I&#x27;ve been a hobby programmer since I was about 12 years old, and obsessed ever since. I didn&#x27;t finish in college and ended up going to a programming bootcamp concentrating on Rails, and now I am on my way to being an actual dev! I&#x27;m extremely excited, and its at a startup with about 30 guys or so right now. I was just wondering if you guys had any words of wisdom? I&#x27;m not worried about my skills and being able to perform, moreso just nuances of the workplace, tips to stay productive and not burn out, good ways to communicate, etc. Thanks!
======
WheelsAtLarge
Here are mine: 1)Take chances, specially, if you can learn. 2)Start planning
your exit plan. Grow by being the best you can be.
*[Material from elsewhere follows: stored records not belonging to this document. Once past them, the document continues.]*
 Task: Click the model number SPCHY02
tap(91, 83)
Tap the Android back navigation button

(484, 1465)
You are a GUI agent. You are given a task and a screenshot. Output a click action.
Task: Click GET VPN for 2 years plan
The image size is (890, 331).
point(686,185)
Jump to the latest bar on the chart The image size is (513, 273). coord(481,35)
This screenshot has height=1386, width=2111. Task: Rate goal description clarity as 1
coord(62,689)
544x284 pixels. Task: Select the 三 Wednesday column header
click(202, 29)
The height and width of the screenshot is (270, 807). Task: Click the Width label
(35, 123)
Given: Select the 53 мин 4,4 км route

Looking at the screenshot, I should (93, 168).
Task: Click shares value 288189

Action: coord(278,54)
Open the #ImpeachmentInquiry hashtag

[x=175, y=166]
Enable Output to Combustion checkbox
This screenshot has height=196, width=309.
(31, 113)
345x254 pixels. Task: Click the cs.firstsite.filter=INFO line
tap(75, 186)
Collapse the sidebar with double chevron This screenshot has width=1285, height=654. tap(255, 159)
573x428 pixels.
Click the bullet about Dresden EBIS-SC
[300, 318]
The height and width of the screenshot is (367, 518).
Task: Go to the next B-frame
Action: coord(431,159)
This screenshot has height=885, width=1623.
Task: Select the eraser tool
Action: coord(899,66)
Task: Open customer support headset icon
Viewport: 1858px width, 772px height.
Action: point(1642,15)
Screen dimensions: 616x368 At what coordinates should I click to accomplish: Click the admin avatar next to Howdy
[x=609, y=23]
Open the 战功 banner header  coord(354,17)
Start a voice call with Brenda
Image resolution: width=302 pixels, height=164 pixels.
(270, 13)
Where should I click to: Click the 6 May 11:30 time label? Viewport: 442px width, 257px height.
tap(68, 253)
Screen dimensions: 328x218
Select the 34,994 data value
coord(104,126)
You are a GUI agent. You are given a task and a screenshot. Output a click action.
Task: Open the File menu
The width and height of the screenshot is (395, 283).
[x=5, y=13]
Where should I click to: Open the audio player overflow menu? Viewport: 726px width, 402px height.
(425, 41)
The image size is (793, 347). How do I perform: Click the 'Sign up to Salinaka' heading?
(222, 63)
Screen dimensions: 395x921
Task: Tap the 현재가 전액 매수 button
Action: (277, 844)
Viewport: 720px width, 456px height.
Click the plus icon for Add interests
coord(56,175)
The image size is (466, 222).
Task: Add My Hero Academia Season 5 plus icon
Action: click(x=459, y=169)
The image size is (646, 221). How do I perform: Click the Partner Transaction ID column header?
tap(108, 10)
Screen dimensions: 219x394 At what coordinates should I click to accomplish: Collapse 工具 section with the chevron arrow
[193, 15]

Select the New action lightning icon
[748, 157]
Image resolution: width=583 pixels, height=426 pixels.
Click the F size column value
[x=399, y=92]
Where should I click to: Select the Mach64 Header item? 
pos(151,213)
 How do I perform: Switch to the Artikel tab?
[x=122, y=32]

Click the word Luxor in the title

Once you grow, move on.
Look out for yourself no one else will. 3)Make and keep friends, being a loner
never helps. 4)Always deliver more than what you promise and always on time.
5)Don't be afraid of management and make sure they know how good you are. 6)
Never take credit for something you did not do. 7)Don't go looking for enemies
8)All jobs end, plan for that. 9)Don't be a push-over but don't be an asshole
either.

Good luck!

------
mxxx
don't be afraid to ask for help. even if you know the solution to a problem,
sometimes the more experienced devs will have better ways to do it, and if
they're good devs they'll appreciate you taking the time to learn.

the best thing you can get out of a job is to learn more. you'll almost always
have other devs around you who have been around the block a few times and have
a few tricks up their sleeves, they're often worth listening to.